7. The Warrants are exercisable for up to a total of 204,918 shares of 8% Series C Convertible Preferred Stock and Class A Warrants to purchase up to 102,459 shares of Common Stock. The underlying 102,459 Class A Purchase Warrants are exercisable upon issuance through September 19, 2009, at $0.61 per share. See Footnote 4 for the terms of the Preferred Stock.
Remarks:
EXHIBIT 24 Exhibit 24 - Confirming Statement CONFIRMING STATEMENT This statement confirms that the undersigned, Glenbrook Capital Management (by Robert W. Lishman, President) and Glenbrook Capital, L.P. (by Robert W. Lishman as President of Glenbrook Capital Management, the General Partner), has authorized and designated A. John Murphy and Debra K. Weiner to execute and file on the undersigned's behalf all Forms 3, 4, and 5 (including any amendments thereto) that the undersigned may be required to file with the U.S. Securities and Exchange Commission as a result of the undersigned's ownership of or transactions in securities of Digital Video Systems, Inc. The authority of Mr. Murphy and Ms. Weiner under this Statement shall continue until the undersigned is no longer required to file Forms 3, 4, and 5 with regard to the undersigned's ownership of or transactions in securities of Digital Video Systems, Inc., unless earlier revoked in writing. The undersigned acknowledges that neither Mr. Murphy nor Ms. Weiner is assuming any of the undersigned's responsibilities to comply with Section 16 of the Securities Exchange Act of 1934. Date: November 29, 2004 GLENBROOK CAPITAL MANAGEMENT by /s/ Robert W. Lishman, President GLENBROOK CAPITAL, L.P. by /s/ Robert W. Lishman, President of Glenbrook Capital, L.P., General Partner
/s/ Glenbrook Capital Management by Robert W. Lishman, President 12/17/2004
/s/ Glenbrook Capital, L.P. by Robert W. Lishman, President of Glenbrook Capital Management, General Partner 12/17/2004
** Signature of Reporting Person Date
Reminder: Report on a separate line for each class of securities beneficially owned directly or indirectly.

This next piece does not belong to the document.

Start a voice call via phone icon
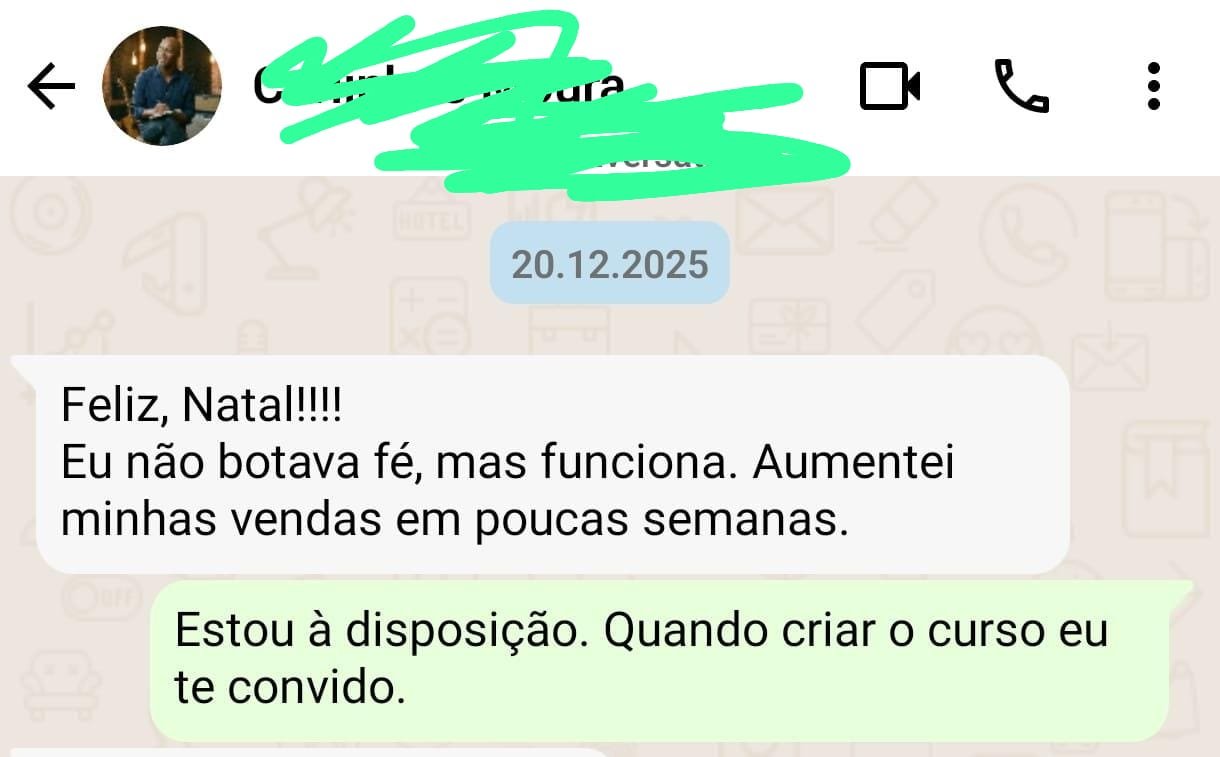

* If the form is filed by more than one reporting person, see Instruction 5 (b)(v).
** Intentional misstatements or omissions of facts constitute Federal Criminal Violations See 18 U.S.C. 1001 and 15 U.S.C. 78ff(a).
Note: File three copies of this Form, one of which must be manually signed. If space is insufficient, see Instruction 6 for procedure.
Persons who respond to the collection of information contained in this form are not required to respond unless the form displays a currently valid OMB Number.